To ensure that such failures are handled appropriately, production deployments of Mesos typically use a process supervisor (such as systemd or supervisord) to detect when Mesos processes exit. The supervisor can be configured to restart the failed process automatically and/or to notify the cluster operator to investigate the situation.
Changing the master quorum
The master leverages a Paxos-based replicated log as its storage backend (--registry=replicated_log
is the only storage backend currently supported). Each master participates in the ensemble as a log replica. The --quorum
flag determines a majority of the masters.
The following table shows the tolerance to master failures for each quorum size:
Masters | Quorum Size | Failure Tolerance |
---|---|---|
1 | 1 | 0 |
3 | 2 | 1 |
5 | 3 | 2 |
... | ... | ... |
2N - 1 | N | N - 1 |
It is recommended to run with 3 or 5 masters, when desiring high availability.
NOTE
When configuring the quorum, it is essential to ensure that there are only so many masters running as specified in the table above. If additional masters are running, this violates the quorum and the log may be corrupted! As a result, it is recommended to gate the running of the master process with something that enforces a static whitelist of the master hosts. See MESOS-1546 for adding a safety whitelist within Mesos itself.
For online reconfiguration of the log, see: MESOS-683.
Increasing the quorum size
As the size of a cluster grows, it may be desired to increase the quorum size for additional fault tolerance.
The following steps indicate how to increment the quorum size, using 3 -> 5 masters as an example (quorum size 2 -> 3):
- Initially, 3 masters are running with
--quorum=2
- Restart the original 3 masters with
--quorum=3
- Start 2 additional masters with
--quorum=3
To increase the quorum by N, repeat this process to increment the quorum size N times.

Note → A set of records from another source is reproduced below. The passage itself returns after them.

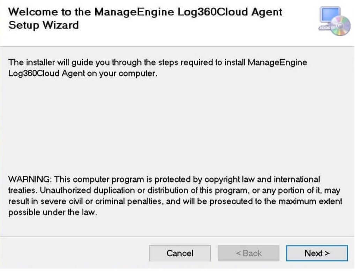The height and width of the screenshot is (273, 359).
Task: Click 'Log360Cloud Agent on your computer' text
Action: point(83,74)
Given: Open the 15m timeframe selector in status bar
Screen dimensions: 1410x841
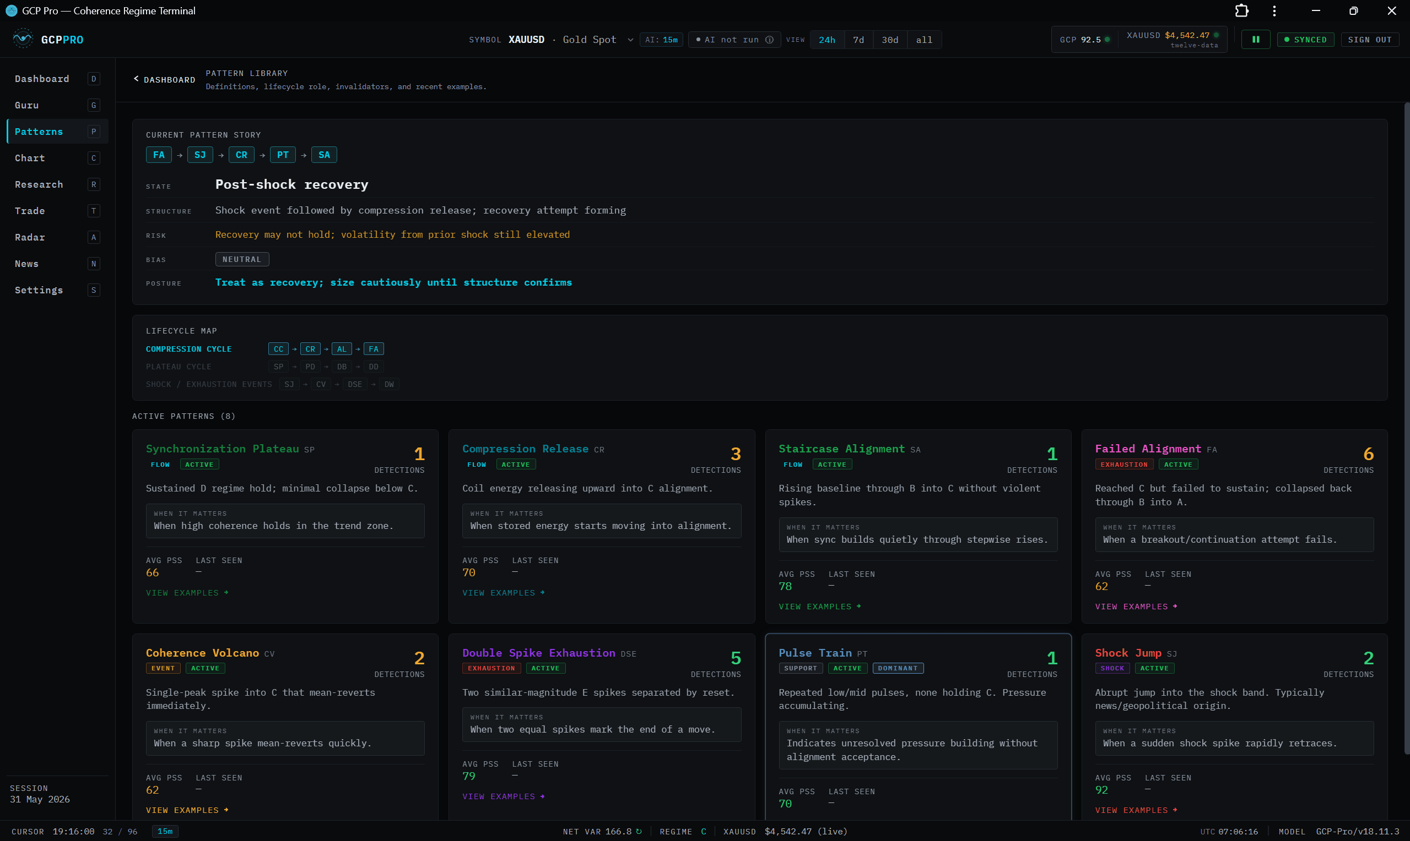Looking at the screenshot, I should (165, 831).
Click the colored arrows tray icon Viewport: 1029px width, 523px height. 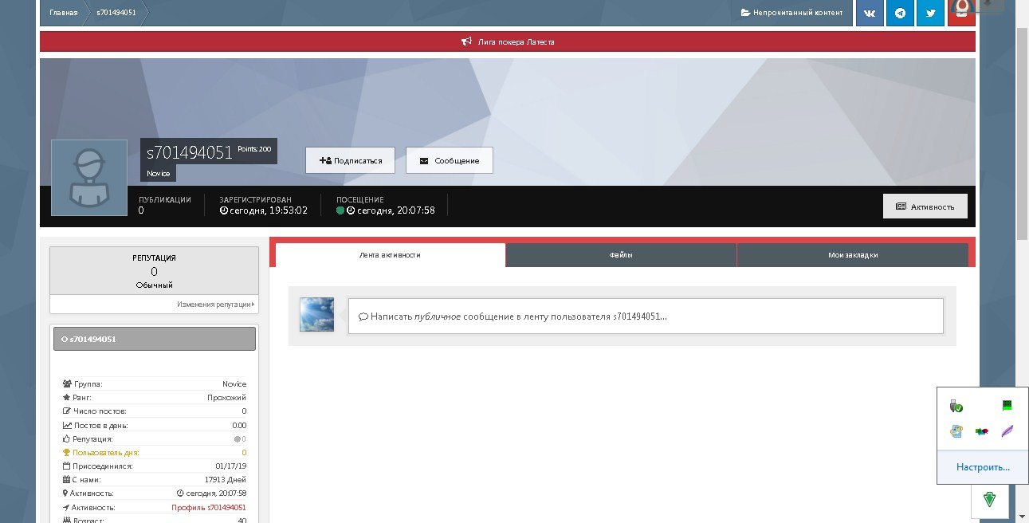(x=981, y=431)
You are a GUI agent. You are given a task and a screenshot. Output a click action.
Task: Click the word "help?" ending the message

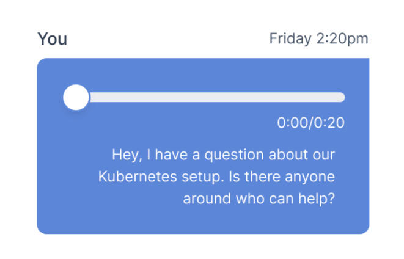tap(318, 199)

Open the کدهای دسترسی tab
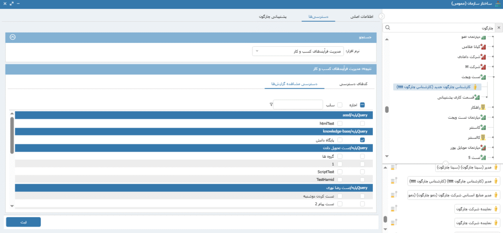[353, 84]
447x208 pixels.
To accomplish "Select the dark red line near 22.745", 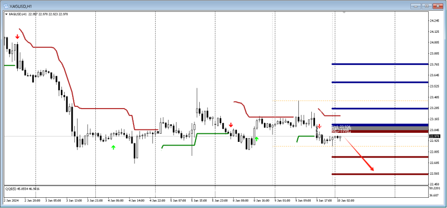I will (380, 157).
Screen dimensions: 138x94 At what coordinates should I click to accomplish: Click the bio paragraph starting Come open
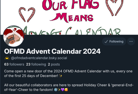pyautogui.click(x=68, y=74)
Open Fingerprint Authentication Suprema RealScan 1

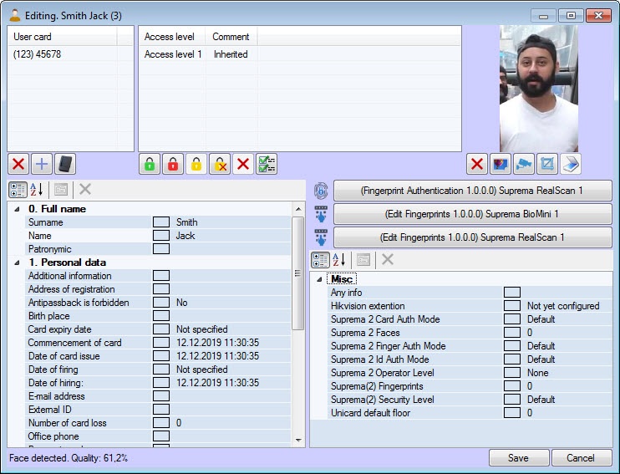(x=473, y=191)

NOTE: Currently, moving out of a single master setup requires wiping the replicated log state and starting fresh. This will wipe all persistent data (e.g., agents, maintenance information, quota information, etc). To move from 1 master to 3 masters:
- Stop the standalone master.
- Remove the replicated log data (
replicated_log
under the--work_dir
). - Start the original master and two new masters with
--quorum=2
Decreasing the quorum size
The following steps indicate how to decrement the quorum size, using 5 -> 3 masters as an example (quorum size 3 -> 2):
- Initially, 5 masters are running with
--quorum=3
- Remove 2 masters from the cluster, ensure they will not be restarted (see NOTE section above). Now 3 masters are running with
--quorum=3
- Restart the 3 masters with
--quorum=2
To decrease the quorum by N, repeat this process to decrement the quorum size N times.
Replacing a master
Please see the NOTE section above. So long as the failed master is guaranteed to not re-join the ensemble, it is safe to start a new master with an empty log and allow it to catch up.

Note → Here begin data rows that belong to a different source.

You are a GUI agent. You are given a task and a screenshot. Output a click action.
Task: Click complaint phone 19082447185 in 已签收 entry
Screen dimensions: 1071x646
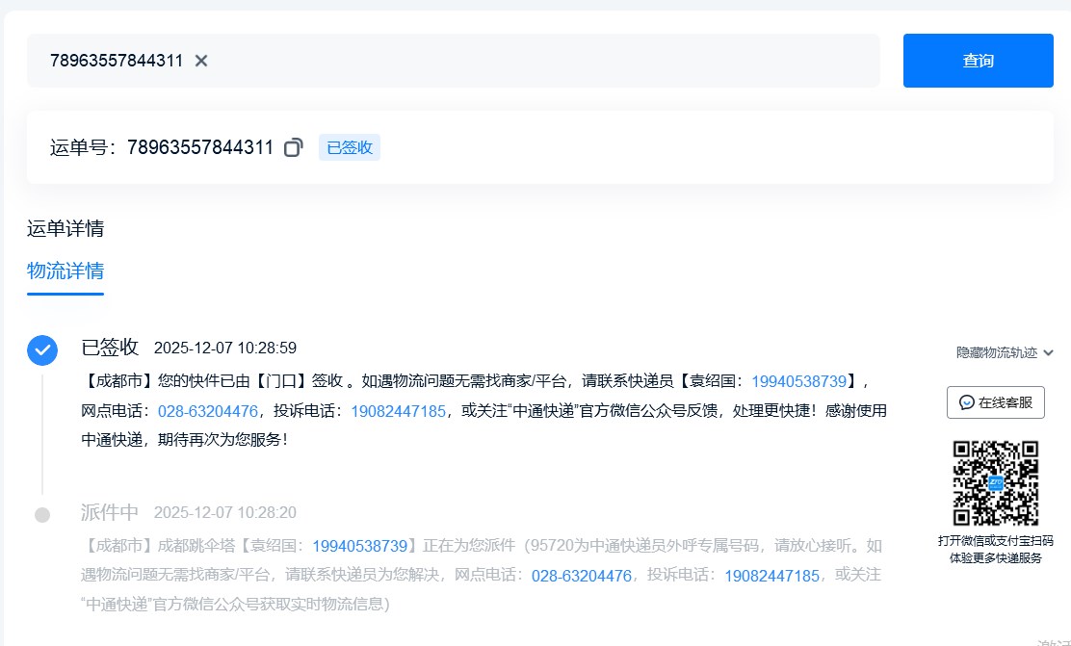(x=398, y=411)
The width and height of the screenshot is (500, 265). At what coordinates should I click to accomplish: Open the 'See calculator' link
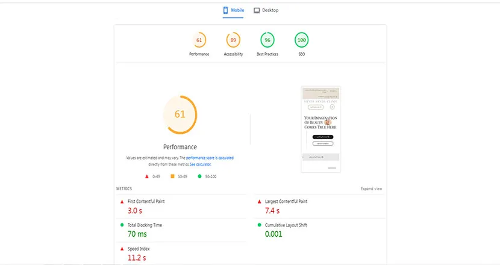point(201,164)
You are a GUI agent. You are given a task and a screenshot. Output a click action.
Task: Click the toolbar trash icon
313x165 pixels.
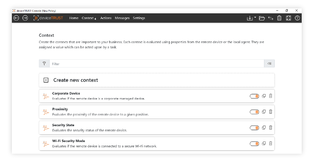pos(279,18)
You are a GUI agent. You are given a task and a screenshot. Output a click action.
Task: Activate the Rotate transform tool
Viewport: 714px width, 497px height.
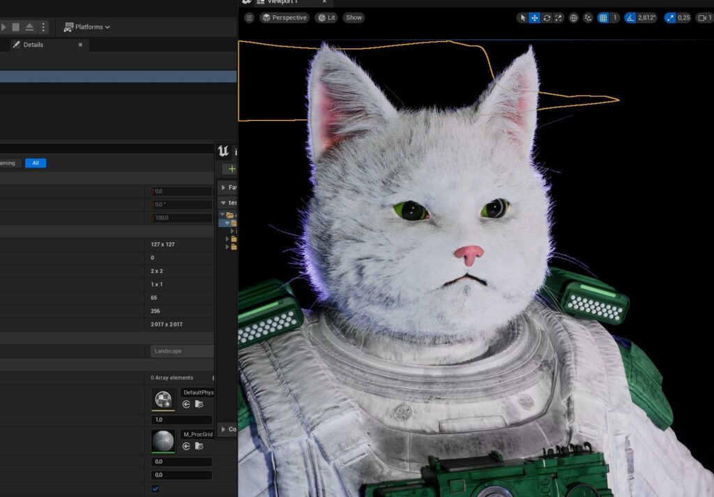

External access for Mesos master
If the default IP (or the command line arg --ip
) is an internal IP, then external entities such as framework schedulers will be unable to reach the master. To address that scenario, an externally accessible IP:port can be setup via the --advertise_ip
and --advertise_port
command line arguments of mesos-master
. If configured, external entities such as framework schedulers interact with the advertise_ip:advertise_port from where the request needs to be proxied to the internal IP:port on which the Mesos master is listening.
HTTP requests to non-leading master
HTTP requests to some master endpoints (e.g., /state, /machine/down) can only be answered by the leading master. Such requests made to a non-leading master will result in either a 307 Temporary Redirect
(with the location of the leading master) or 503 Service Unavailable
(if the master does not know who the current leader is).